- _Data extract_
# # # # # # #

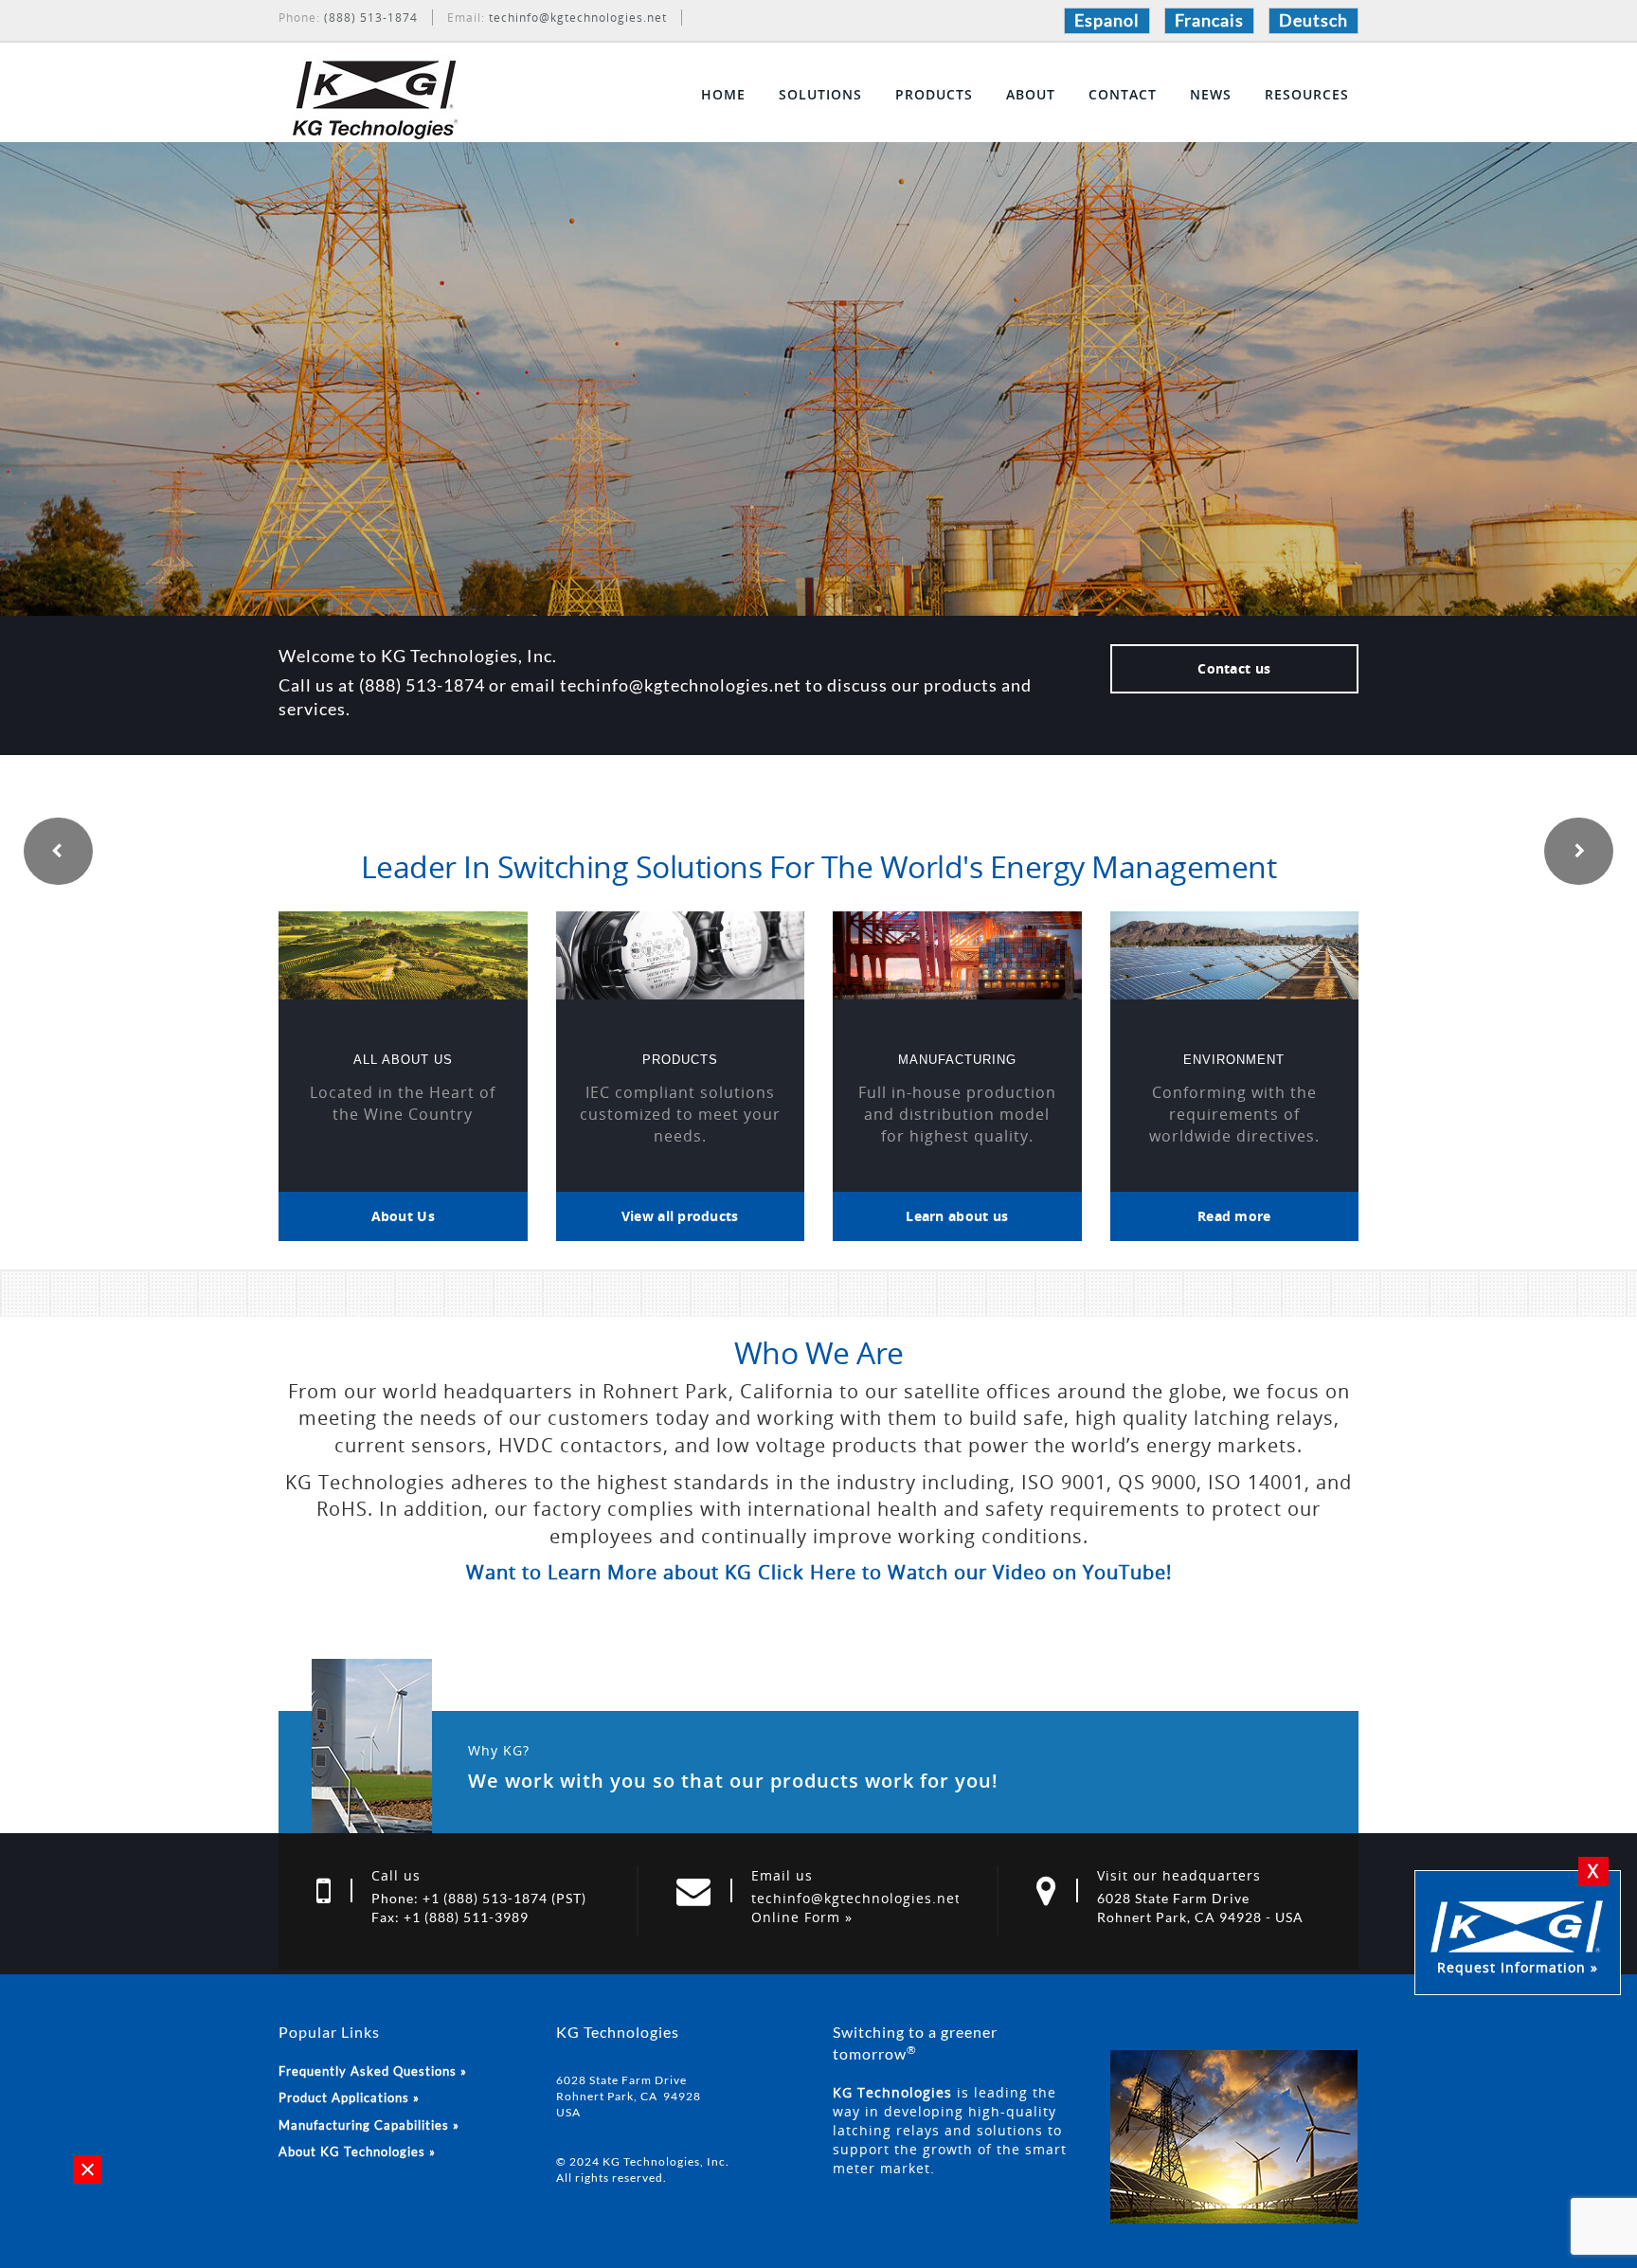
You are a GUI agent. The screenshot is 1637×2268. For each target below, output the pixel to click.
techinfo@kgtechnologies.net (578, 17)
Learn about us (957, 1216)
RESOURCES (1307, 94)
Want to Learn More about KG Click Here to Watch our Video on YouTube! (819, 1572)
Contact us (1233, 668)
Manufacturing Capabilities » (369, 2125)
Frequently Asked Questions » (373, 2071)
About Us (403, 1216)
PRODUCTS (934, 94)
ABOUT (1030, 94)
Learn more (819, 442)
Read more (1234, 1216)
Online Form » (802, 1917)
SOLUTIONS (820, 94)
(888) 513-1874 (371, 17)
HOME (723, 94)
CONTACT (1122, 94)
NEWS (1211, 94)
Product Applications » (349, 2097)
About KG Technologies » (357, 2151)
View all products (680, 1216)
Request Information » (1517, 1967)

# # # # # # #

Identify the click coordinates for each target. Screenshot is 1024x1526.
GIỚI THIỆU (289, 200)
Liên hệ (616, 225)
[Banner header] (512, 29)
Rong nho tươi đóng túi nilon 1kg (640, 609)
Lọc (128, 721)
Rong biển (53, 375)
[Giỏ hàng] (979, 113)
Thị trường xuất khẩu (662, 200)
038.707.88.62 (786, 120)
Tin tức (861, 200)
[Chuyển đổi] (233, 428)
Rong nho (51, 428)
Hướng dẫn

# # # # # # #

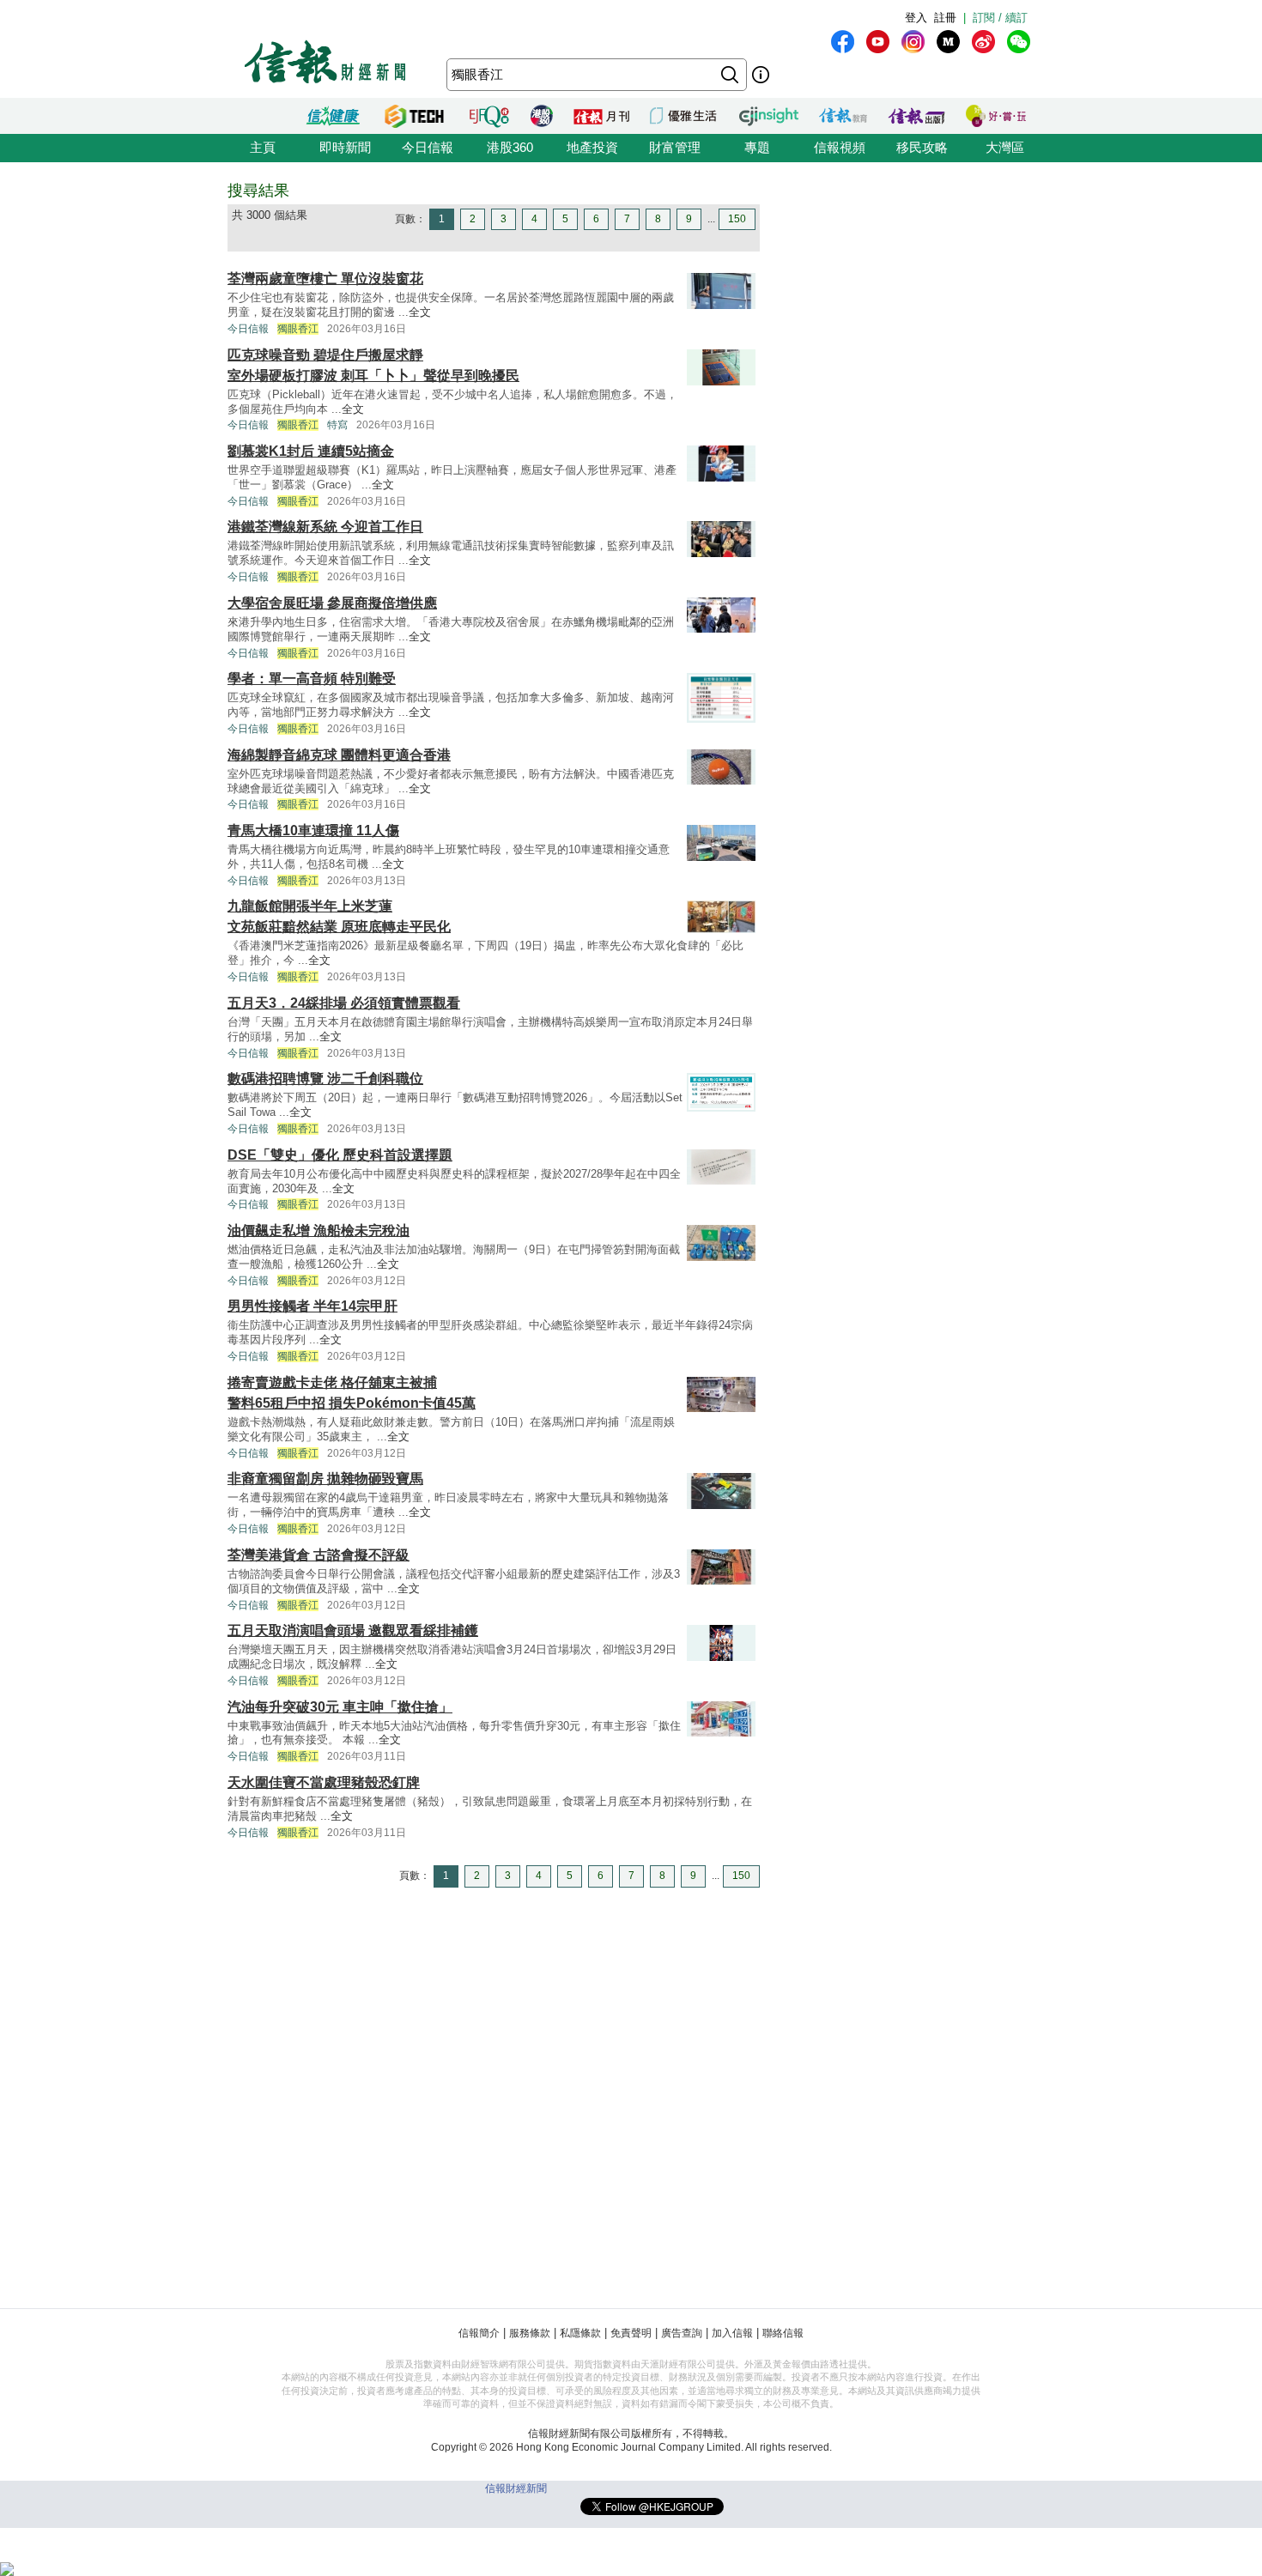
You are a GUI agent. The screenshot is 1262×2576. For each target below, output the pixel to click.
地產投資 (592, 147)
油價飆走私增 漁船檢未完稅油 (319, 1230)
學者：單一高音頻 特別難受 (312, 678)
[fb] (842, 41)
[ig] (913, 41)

# # # # # # #

- _Task to complete_
Repeat, character for character, the lines of the material above from the line with "You are a GUI agent. The screenshot is 1637×2268." through the line with "Read more (1234, 1216)".

- _Answer section_
You are a GUI agent. The screenshot is 1637×2268. For each target below, output the pixel to click.
techinfo@kgtechnologies.net (578, 17)
Learn about us (957, 1216)
RESOURCES (1307, 94)
Want to Learn More about KG Click Here to Watch our Video on YouTube! (819, 1572)
Contact us (1233, 668)
Manufacturing Capabilities » (369, 2125)
Frequently Asked Questions » (373, 2071)
About Us (403, 1216)
PRODUCTS (934, 94)
ABOUT (1030, 94)
Learn more (819, 442)
Read more (1234, 1216)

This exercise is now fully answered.